- Provided text
3.1.6 Binomial design for response rate

We briefly consider a potential phase 2 design for response rate to illustrate:

  1. Using response rate rather than failure rate for design in the interface.
  2. The potential for establishing futility or early proof-of-concept with aggressive interim bounds.

The above design is saved in the file binomial-superiority.rds. You may wish to re-create it by reading the above and seeing if you can reproduce the design. The control and experimental response rates used were 0.15 and 0.35, respectively. The efficacy bounds approximate an aggressive Pocock bound (Pocock10) that would normally not be used in a Phase 3 design, but may be useful for demonstrating an early proof-of-concept in a Phase 2 study. In this case, a pause in enrollment or limiting enrollment until the interim has been performed may be a way to limit early investment in the study. The interim efficacy bound establishing efficacy (i.e., proof-of-concept to finish the Phase 2 trial) with a ~10% improvement in response rate or establishing an early go to Phase 3 with a ~20% improvement in response rate can enable early decisions to 1) stop further investment (cross futility bound), 2) accelerate further investment (cross efficacy bound), or 3) finish Phase 2 prior to further investment (cross neither efficacy nor futility bound). If you check in the “Text” tab you will note that a fixed design with no interim and the same power and Type I error can be achieved with a sample size of \(N=146\). All of this is meant as food for thought when you design a trial; final selection of a design will be based on many considerations.

3.2 Normal endpoints

3.2.1 Normal outcomes

Normal endpoints refers to outcomes where each patient has a an outcome that is distributed according to a bell-shaped normal distribution:

This could be a measure such as change in cholesterol level before and after a being treated on study. While the methods here formally assume the variance is known, this should not be a problem for moderate or large sample sizes.11

3.2.2 Input

The next graphic shows the input values for a trial with a normal distribution for the study outcome. We have selected “Normal” for “Endpoint type.” The “alpha”, “Power” and “Randomization ratio” controls remain unchanged from the previous section. The next control specifies the difference in means for the outcome in the experimental group compared to the control group. We have selected “Superiority” to test for superiority and we have specified equal standard deviations in the two treatment groups. Try selecting unequal to see how the controls change. In this case, we select equal standard deviations with a value of 7.712443.

Examining the output panel, we have selected the “Text” tab. At the top, we see a fixed design sample size of 100. This is the same as the fixed design sample size we chose in our example with user-defined sample size. Seeing the fixed design sample size may be the primary reason for selecting the “Text” output tab. Generally, the “Text” tab has similar information seen elsewhere in a different format. If you look at other output tabs, they will provide the same output we had previously for the user-defined sample size example. This is because we have, in both cases, \(\delta = 5\), a fixed design sample size of 100, the same power and Type I error, and the same spending functions and interim analysis timing to define interim and final analysis boundaries. That is, as long as nothing else changes, two designs based on a common fixed design sample size result in an identical group sequential design. In addition, if the treatment effect \(\delta\) for which each design is powered is the same then the approximate treatment effects required to cross each bound will also be the same for the two designs.

- Required action
Answer these from the passage above on binomial and normal endpoint designs:
1. What control and experimental response rates were used for the binomial response-rate design?
2. What sample size does the passage give for a fixed design with no interim and the same power and Type I error as the binomial design?
3. What value is chosen for the equal standard deviations in the normal endpoint input?

- Dataset records
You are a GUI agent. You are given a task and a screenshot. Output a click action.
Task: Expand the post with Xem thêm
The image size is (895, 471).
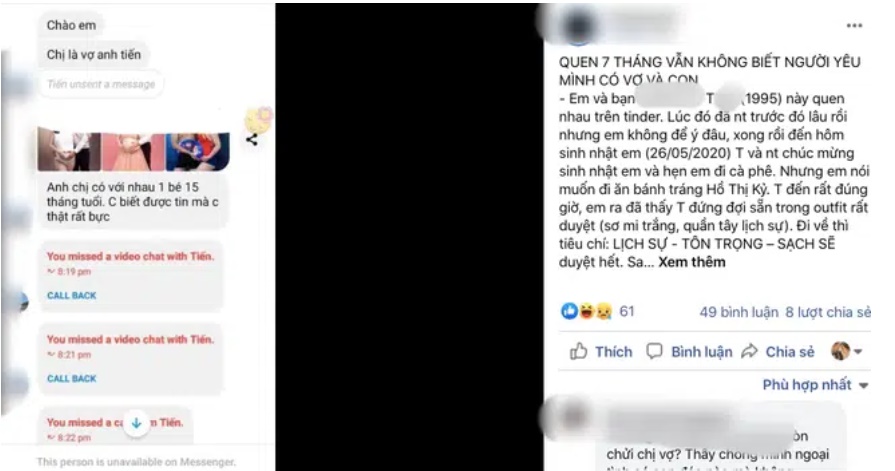pyautogui.click(x=692, y=262)
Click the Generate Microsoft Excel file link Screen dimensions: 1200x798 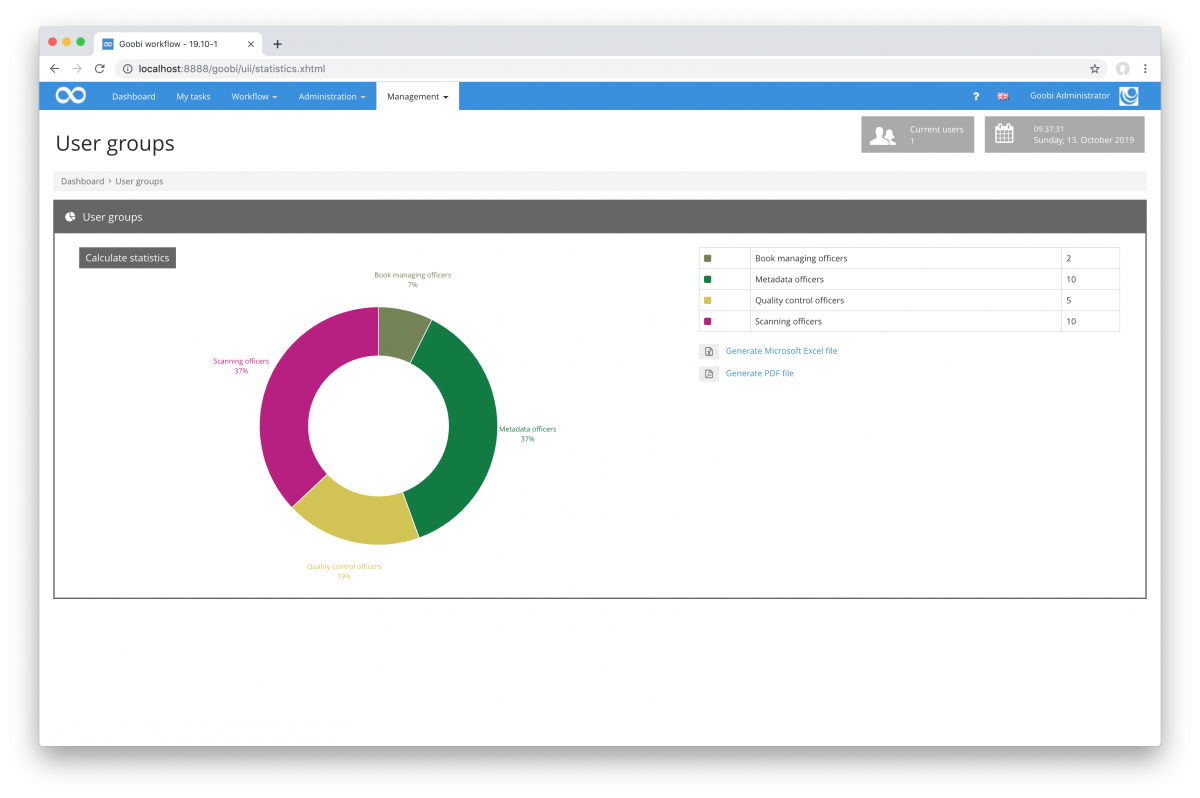click(781, 351)
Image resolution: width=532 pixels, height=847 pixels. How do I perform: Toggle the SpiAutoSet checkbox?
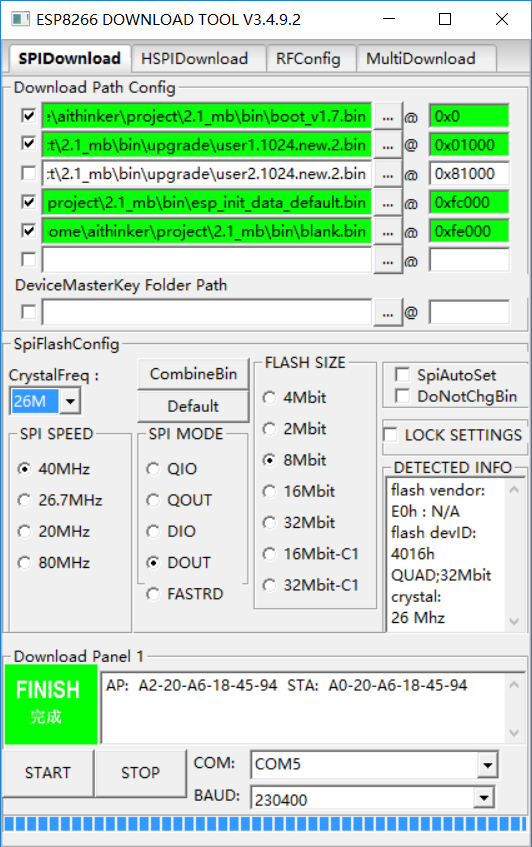(402, 374)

- Reply
1. 0.15 for control and 0.35 for experimental.
2. N=146.
3. 7.712443.